>>>>>

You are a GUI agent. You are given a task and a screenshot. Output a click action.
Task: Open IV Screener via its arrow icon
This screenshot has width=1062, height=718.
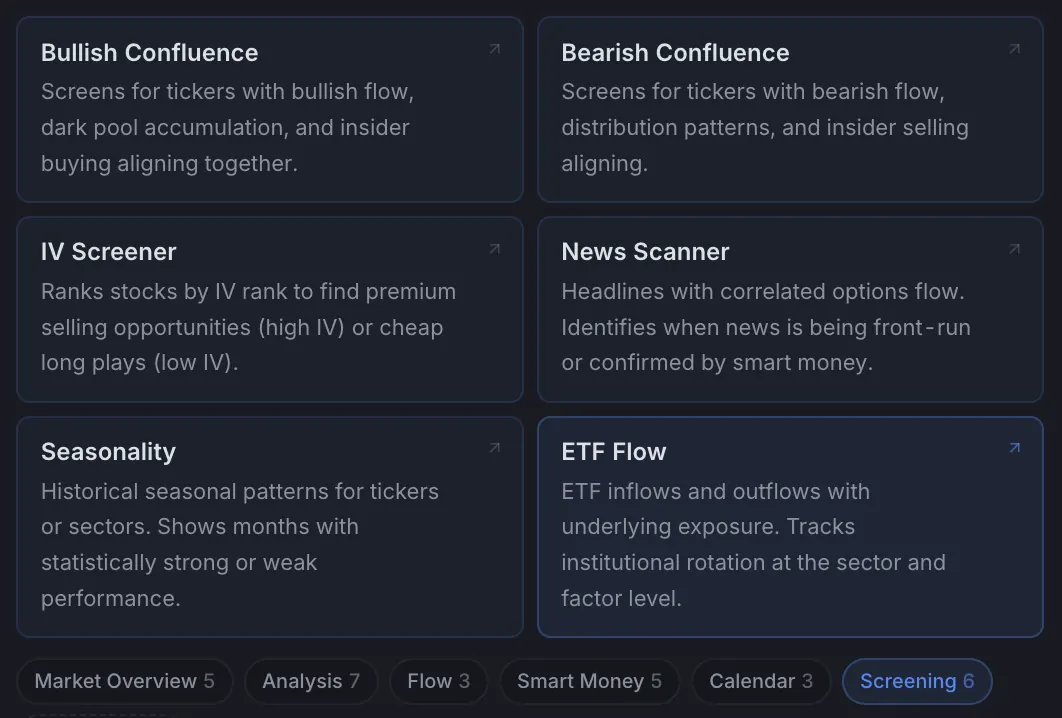point(495,249)
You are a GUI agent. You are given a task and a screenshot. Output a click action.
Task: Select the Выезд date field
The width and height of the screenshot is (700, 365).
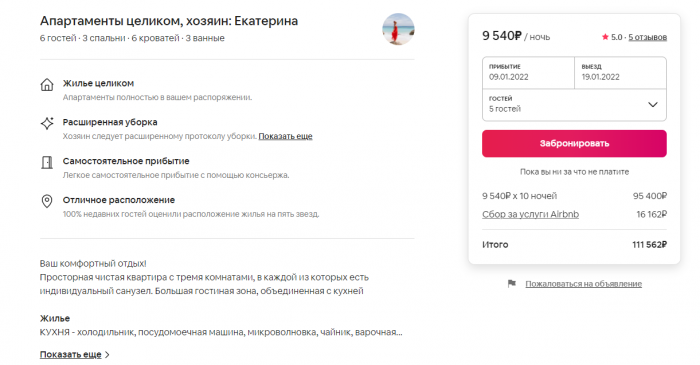pyautogui.click(x=621, y=73)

<<<<<

» WHAT THE TASK REQUIRES
What is needed is an exact transcription of the lines from the one holding "This screenshot has width=1062, height=718." to the end of the data, with every picture left out.

» RESULT FOR THIS EXERCISE
This screenshot has width=1062, height=718.
point(495,249)
You are a GUI agent. You are given a task and a screenshot. Output a click action.
Task: Select the Выезд date field
The width and height of the screenshot is (700, 365).
pyautogui.click(x=621, y=73)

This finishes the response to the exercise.